A friend of mine, with his wife, moved to Britain a while ago. John had emigrated from Botswana to the UK to read for a post-graduate degree in Bath University. He had been a primary school teacher for several years, and had taught our children when we were resident in Botswana. His wife is a qualified pharmacist, who had run single-handedly a pharmacy in Francistown. Both were mature – in their forties – had been married to each other for twenty years and had put aside money to fund John’s post-graduate degree.

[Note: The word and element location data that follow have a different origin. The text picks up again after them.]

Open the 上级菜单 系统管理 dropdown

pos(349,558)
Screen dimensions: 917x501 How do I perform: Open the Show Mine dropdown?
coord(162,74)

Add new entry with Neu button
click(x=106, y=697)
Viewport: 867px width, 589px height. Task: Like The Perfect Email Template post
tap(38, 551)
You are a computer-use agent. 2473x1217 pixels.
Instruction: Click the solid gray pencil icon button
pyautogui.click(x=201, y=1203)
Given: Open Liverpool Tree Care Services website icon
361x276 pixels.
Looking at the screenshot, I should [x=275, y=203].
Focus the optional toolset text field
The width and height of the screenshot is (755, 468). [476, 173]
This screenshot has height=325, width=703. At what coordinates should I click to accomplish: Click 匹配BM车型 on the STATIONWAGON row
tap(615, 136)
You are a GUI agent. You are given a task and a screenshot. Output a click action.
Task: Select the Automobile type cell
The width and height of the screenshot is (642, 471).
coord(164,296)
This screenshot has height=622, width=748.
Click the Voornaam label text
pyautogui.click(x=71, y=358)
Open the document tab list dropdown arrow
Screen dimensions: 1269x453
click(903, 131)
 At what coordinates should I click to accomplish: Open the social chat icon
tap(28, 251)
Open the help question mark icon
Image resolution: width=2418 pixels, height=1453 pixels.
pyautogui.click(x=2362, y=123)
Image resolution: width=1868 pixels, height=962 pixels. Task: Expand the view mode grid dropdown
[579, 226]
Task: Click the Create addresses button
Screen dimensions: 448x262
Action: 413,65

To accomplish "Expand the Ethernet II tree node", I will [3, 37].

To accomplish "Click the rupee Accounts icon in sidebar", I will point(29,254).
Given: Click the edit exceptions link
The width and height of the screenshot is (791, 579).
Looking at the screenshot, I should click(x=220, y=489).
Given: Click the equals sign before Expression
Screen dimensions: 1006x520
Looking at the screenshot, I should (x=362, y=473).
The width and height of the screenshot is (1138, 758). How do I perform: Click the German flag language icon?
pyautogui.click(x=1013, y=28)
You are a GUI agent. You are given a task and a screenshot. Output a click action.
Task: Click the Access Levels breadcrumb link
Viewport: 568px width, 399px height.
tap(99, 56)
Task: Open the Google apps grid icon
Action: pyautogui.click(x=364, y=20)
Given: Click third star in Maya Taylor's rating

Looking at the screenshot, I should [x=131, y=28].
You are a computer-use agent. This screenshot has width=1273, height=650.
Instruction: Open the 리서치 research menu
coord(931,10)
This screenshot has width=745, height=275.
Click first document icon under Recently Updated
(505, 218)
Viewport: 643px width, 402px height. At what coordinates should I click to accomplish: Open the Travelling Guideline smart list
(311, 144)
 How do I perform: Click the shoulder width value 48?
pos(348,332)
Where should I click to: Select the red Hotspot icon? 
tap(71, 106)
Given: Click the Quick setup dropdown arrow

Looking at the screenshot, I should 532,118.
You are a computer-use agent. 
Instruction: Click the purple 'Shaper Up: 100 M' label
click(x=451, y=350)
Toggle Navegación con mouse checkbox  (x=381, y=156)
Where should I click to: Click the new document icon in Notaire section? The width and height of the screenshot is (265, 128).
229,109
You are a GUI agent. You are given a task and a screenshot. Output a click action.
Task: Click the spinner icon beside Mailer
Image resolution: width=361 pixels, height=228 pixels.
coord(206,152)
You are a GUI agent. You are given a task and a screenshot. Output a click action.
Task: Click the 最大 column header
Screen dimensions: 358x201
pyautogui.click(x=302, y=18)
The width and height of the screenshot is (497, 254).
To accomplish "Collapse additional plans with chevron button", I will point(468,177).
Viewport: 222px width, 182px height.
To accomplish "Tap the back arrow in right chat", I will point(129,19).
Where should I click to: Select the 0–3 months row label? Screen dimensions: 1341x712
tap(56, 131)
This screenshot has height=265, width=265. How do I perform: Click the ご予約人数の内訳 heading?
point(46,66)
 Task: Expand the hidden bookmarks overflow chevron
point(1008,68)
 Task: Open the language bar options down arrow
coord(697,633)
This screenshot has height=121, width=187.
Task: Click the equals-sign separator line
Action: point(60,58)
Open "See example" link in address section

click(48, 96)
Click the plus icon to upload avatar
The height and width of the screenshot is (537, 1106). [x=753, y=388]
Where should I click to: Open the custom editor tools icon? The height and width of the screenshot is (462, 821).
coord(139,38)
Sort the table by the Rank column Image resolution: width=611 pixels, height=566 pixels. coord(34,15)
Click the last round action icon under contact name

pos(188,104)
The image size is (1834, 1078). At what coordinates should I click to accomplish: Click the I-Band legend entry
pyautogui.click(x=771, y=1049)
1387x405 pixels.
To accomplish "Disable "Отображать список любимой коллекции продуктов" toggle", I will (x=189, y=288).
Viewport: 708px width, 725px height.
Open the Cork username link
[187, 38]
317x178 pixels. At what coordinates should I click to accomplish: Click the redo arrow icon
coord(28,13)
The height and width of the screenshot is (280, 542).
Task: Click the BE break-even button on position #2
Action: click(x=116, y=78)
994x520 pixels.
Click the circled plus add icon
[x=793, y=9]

Given, then, that they were a mature, professional couple, who intended to settle in Bath for post-graduate studies and had funds available, one could be forgiven for thinking that finding a flat would not be difficult. Try it. Some estate agents would hardly give them the time of day as, wishing to be sensible in their use of funds, they did not want to rent a sumptuous apartment. Others refused even to consider them as John was ‘ a student’ and ‘We don’t rent to students’, or because they were self-funding and had no guaranteed income. Whatever happened to self-help and independence these days?
Happily, one estate agent was willing to rent to them, providing they could get good references. Was I prepared to give them a reference? Of course I was. I had the highest opinion possible of them and was even prepared to stand surety for them, guaranteeing payment of the rent if necessary. I am sure you would have done the same.
To stand surety for a friend is one thing, however. To stand surety for a total stranger is another. Would I give a good reference and be willing to bail out a total stranger should the need arise? Probably not. The proverb above tells us that one who is willing to stand as guarantee for a stranger may get into trouble – may ‘smart for it.’ We would think twice about that. Yet Christ Himself stood surety for sinners when we were not just strangers to Him, we were even enemies. He suffered on the cross, ‘the just for the unjust that He might bring us to God.’ He took upon Himself sin He had not committed and bore the punishment for it, so that all who come to Him in repentance and faith might be forgiven and have peace with God. You might say that was foolhardy. He certainly smarted for it, but He did so knowingly and willingly. His death for sinners, rather than showing folly in standing for them, shows His great love, for ‘God commends His love toward us in that, whilst we were yet sinners, Christ died for us’.